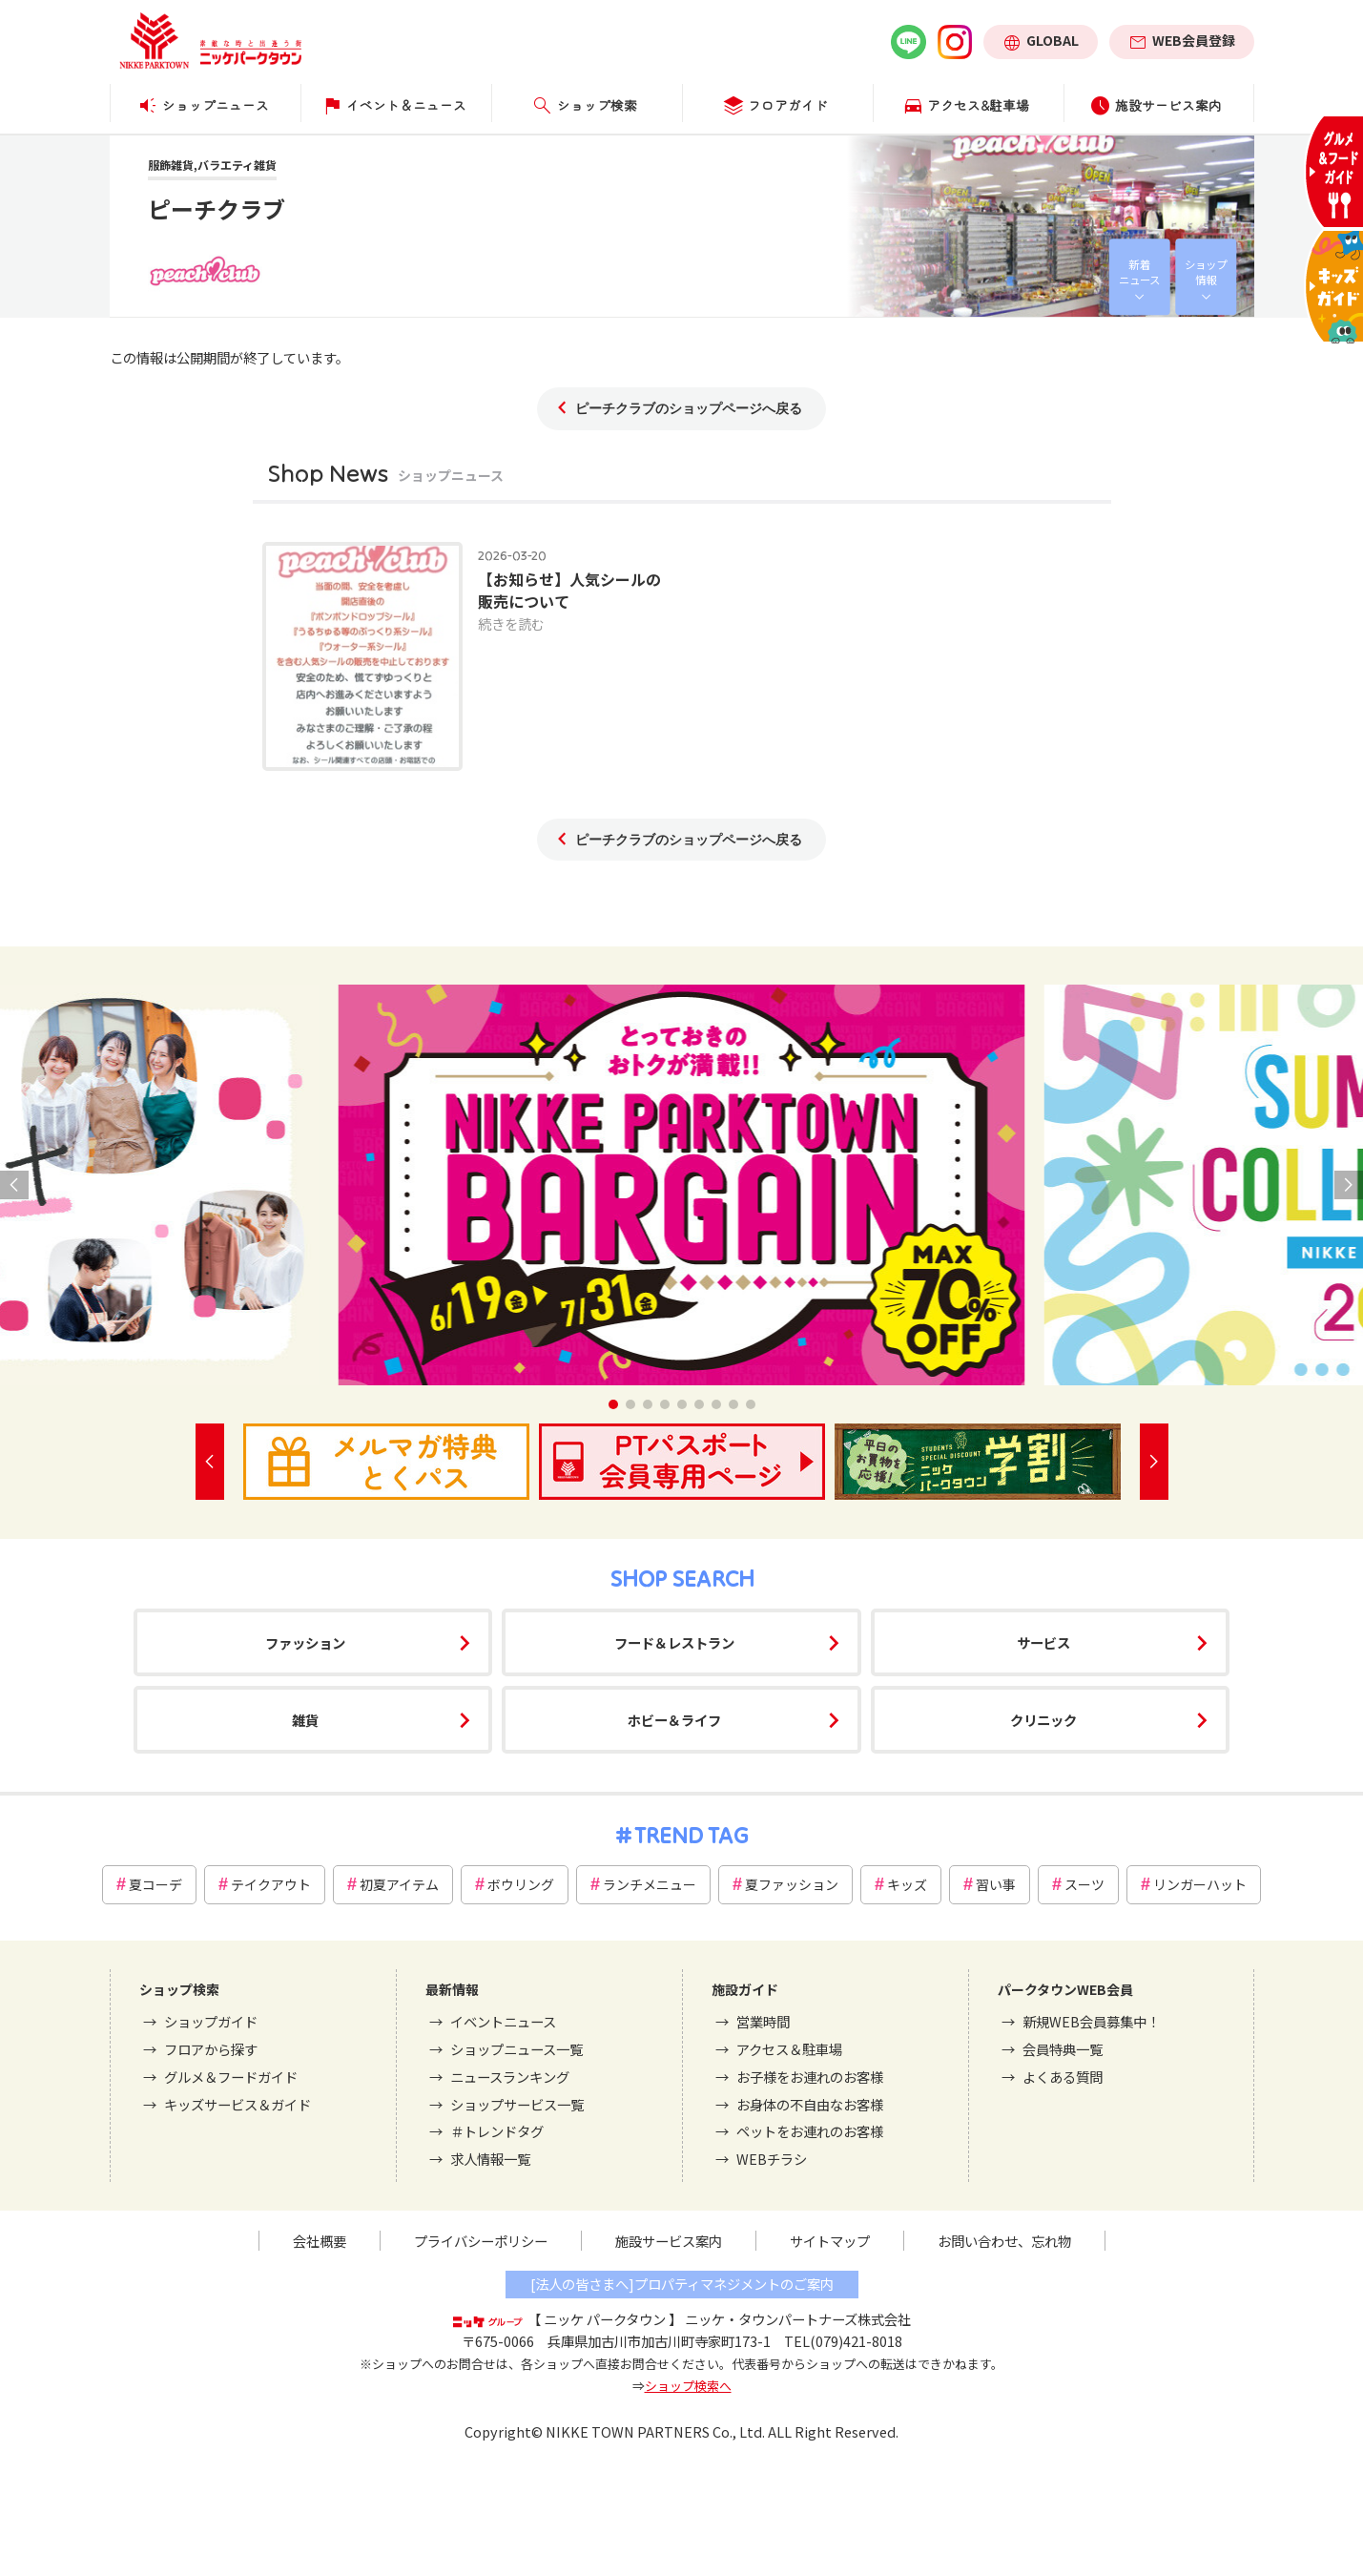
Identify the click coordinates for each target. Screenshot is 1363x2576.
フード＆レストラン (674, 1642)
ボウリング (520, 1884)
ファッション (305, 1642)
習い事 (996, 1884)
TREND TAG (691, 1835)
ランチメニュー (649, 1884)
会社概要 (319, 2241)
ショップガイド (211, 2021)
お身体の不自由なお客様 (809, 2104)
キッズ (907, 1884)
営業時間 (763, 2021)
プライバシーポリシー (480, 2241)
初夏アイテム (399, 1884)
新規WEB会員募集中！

__Task directions__. Rewrite all of the data above with "click coordinates" swapped for "tap coordinates" and everything else left as it is. Omit the picture from your answer.

__Solution to this problem__.
Identify the tap coordinates for each target. Screenshot is 1363x2576.
フード＆レストラン (674, 1642)
ボウリング (520, 1884)
ファッション (305, 1642)
習い事 (996, 1884)
TREND TAG (691, 1835)
ランチメニュー (649, 1884)
会社概要 (319, 2241)
ショップガイド (211, 2021)
お身体の不自由なお客様 (809, 2104)
キッズ (907, 1884)
営業時間 (763, 2021)
プライバシーポリシー (480, 2241)
初夏アイテム (399, 1884)
新規WEB会員募集中！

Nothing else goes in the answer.